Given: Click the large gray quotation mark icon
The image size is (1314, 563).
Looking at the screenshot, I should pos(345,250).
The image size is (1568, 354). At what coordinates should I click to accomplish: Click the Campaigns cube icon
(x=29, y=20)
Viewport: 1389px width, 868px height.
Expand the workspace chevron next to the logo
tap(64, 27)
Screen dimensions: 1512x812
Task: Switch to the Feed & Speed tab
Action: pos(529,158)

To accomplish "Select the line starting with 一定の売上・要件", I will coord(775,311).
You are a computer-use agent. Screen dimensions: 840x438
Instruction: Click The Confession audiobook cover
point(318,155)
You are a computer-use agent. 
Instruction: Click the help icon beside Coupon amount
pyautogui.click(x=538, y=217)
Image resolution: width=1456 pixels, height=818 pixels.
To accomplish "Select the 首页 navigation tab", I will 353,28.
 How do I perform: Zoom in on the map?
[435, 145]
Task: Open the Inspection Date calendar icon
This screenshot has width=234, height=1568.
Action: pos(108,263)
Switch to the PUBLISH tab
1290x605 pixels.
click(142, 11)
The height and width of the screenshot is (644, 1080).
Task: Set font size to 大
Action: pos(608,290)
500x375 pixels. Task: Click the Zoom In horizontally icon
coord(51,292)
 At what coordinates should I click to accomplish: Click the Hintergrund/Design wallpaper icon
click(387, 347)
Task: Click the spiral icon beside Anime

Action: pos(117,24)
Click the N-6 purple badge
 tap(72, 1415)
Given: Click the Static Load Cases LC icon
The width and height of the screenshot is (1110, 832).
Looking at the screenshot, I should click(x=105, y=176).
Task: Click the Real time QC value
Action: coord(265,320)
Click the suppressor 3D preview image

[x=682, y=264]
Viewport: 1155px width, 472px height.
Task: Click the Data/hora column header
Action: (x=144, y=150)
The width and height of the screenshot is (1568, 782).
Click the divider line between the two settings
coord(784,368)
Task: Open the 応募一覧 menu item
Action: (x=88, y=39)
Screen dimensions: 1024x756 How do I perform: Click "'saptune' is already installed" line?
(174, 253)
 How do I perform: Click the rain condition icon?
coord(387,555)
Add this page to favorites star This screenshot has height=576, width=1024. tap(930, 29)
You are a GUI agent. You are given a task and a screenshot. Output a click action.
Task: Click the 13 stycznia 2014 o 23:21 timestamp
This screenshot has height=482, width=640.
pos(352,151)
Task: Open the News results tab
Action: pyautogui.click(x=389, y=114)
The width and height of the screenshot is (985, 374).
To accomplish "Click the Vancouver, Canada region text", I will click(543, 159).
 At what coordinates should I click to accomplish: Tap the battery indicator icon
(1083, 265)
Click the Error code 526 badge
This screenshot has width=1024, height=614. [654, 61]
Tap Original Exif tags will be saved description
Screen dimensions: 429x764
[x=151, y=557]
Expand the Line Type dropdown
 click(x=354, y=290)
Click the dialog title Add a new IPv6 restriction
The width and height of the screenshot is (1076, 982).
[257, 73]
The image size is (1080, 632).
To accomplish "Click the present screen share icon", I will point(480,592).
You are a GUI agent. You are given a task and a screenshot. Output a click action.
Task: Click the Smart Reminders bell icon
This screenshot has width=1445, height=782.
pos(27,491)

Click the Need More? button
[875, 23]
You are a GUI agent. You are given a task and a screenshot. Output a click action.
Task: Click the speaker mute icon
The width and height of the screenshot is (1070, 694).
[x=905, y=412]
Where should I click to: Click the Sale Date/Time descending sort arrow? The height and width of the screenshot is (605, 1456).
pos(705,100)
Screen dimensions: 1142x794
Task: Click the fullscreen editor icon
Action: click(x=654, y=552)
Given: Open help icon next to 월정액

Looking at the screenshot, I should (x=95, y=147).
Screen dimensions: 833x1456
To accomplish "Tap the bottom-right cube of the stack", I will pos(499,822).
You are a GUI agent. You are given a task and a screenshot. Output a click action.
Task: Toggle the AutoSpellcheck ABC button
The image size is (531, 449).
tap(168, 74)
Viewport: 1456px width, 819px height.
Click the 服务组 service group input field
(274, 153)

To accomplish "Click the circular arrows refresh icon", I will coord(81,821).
+ + + + +
§ **Problem**:
Please format all the items above as a Markdown table with the columns Row and Line, putting one line in each row and leaving out blank lines.

§ **Response to the task**:
| Row | Line |
|---|---|
| 1 | Given: Click the large gray quotation mark icon |
| 2 | The image size is (1314, 563). |
| 3 | Looking at the screenshot, I should pos(345,250). |
| 4 | The image size is (1568, 354). At what coordinates should I click to accomplish: Click the Campaigns cube icon |
| 5 | (x=29, y=20) |
| 6 | Viewport: 1389px width, 868px height. |
| 7 | Expand the workspace chevron next to the logo |
| 8 | tap(64, 27) |
| 9 | Screen dimensions: 1512x812 |
| 10 | Task: Switch to the Feed & Speed tab |
| 11 | Action: pos(529,158) |
| 12 | To accomplish "Select the line starting with 一定の売上・要件", I will coord(775,311). |
| 13 | You are a computer-use agent. Screen dimensions: 840x438 |
| 14 | Instruction: Click The Confession audiobook cover |
| 15 | point(318,155) |
| 16 | You are a computer-use agent.  |
| 17 | Instruction: Click the help icon beside Coupon amount |
| 18 | pyautogui.click(x=538, y=217) |
| 19 | Image resolution: width=1456 pixels, height=818 pixels. |
| 20 | To accomplish "Select the 首页 navigation tab", I will 353,28. |
| 21 |  How do I perform: Zoom in on the map? |
| 22 | [435, 145] |
| 23 | Task: Open the Inspection Date calendar icon |
| 24 | This screenshot has width=234, height=1568. |
| 25 | Action: pos(108,263) |
| 26 | Switch to the PUBLISH tab |
| 27 | 1290x605 pixels. |
| 28 | click(142, 11) |
| 29 | The height and width of the screenshot is (644, 1080). |
| 30 | Task: Set font size to 大 |
| 31 | Action: pos(608,290) |
| 32 | 500x375 pixels. Task: Click the Zoom In horizontally icon |
| 33 | coord(51,292) |
| 34 |  At what coordinates should I click to accomplish: Click the Hintergrund/Design wallpaper icon |
| 35 | click(387, 347) |
| 36 | Task: Click the spiral icon beside Anime |
| 37 | Action: pos(117,24) |
| 38 | Click the N-6 purple badge |
| 39 |  tap(72, 1415) |
| 40 | Given: Click the Static Load Cases LC icon |
| 41 | The width and height of the screenshot is (1110, 832). |
| 42 | Looking at the screenshot, I should click(x=105, y=176). |
| 43 | Task: Click the Real time QC value |
| 44 | Action: coord(265,320) |
| 45 | Click the suppressor 3D preview image |
| 46 | [x=682, y=264] |
| 47 | Viewport: 1155px width, 472px height. |
| 48 | Task: Click the Data/hora column header |
| 49 | Action: (x=144, y=150) |
| 50 | The width and height of the screenshot is (1568, 782). |
| 51 | Click the divider line between the two settings |
| 52 | coord(784,368) |
| 53 | Task: Open the 応募一覧 menu item |
| 54 | Action: (x=88, y=39) |
| 55 | Screen dimensions: 1024x756 How do I perform: Click "'saptune' is already installed" line? |
| 56 | (174, 253) |
| 57 |  How do I perform: Click the rain condition icon? |
| 58 | coord(387,555) |
| 59 | Add this page to favorites star This screenshot has height=576, width=1024. tap(930, 29) |
| 60 | You are a GUI agent. You are given a task and a screenshot. Output a click action. |
| 61 | Task: Click the 13 stycznia 2014 o 23:21 timestamp |
| 62 | This screenshot has height=482, width=640. |
| 63 | pos(352,151) |
| 64 | Task: Open the News results tab |
| 65 | Action: pyautogui.click(x=389, y=114) |
| 66 | The width and height of the screenshot is (985, 374). |
| 67 | To accomplish "Click the Vancouver, Canada region text", I will click(543, 159). |
| 68 |  At what coordinates should I click to accomplish: Tap the battery indicator icon |
| 69 | (1083, 265) |
| 70 | Click the Error code 526 badge |
| 71 | This screenshot has width=1024, height=614. [654, 61] |
| 72 | Tap Original Exif tags will be saved description |
| 73 | Screen dimensions: 429x764 |
| 74 | [x=151, y=557] |
| 75 | Expand the Line Type dropdown |
| 76 |  click(x=354, y=290) |
| 77 | Click the dialog title Add a new IPv6 restriction |
| 78 | The width and height of the screenshot is (1076, 982). |
| 79 | [257, 73] |
| 80 | The image size is (1080, 632). |
| 81 | To accomplish "Click the present screen share icon", I will point(480,592). |
| 82 | You are a GUI agent. You are given a task and a screenshot. Output a click action. |
| 83 | Task: Click the Smart Reminders bell icon |
| 84 | This screenshot has width=1445, height=782. |
| 85 | pos(27,491) |
| 86 | Click the Need More? button |
| 87 | [875, 23] |
| 88 | You are a GUI agent. You are given a task and a screenshot. Output a click action. |
| 89 | Task: Click the speaker mute icon |
| 90 | The width and height of the screenshot is (1070, 694). |
| 91 | [x=905, y=412] |
| 92 | Where should I click to: Click the Sale Date/Time descending sort arrow? The height and width of the screenshot is (605, 1456). |
| 93 | pos(705,100) |
| 94 | Screen dimensions: 1142x794 |
| 95 | Task: Click the fullscreen editor icon |
| 96 | Action: click(x=654, y=552) |
| 97 | Given: Open help icon next to 월정액 |
| 98 | Looking at the screenshot, I should (x=95, y=147). |
| 99 | Screen dimensions: 833x1456 |
| 100 | To accomplish "Tap the bottom-right cube of the stack", I will pos(499,822). |
| 101 | You are a GUI agent. You are given a task and a screenshot. Output a click action. |
| 102 | Task: Toggle the AutoSpellcheck ABC button |
| 103 | The image size is (531, 449). |
| 104 | tap(168, 74) |
| 105 | Viewport: 1456px width, 819px height. |
| 106 | Click the 服务组 service group input field |
| 107 | (274, 153) |
| 108 | To accomplish "Click the circular arrows refresh icon", I will coord(81,821). |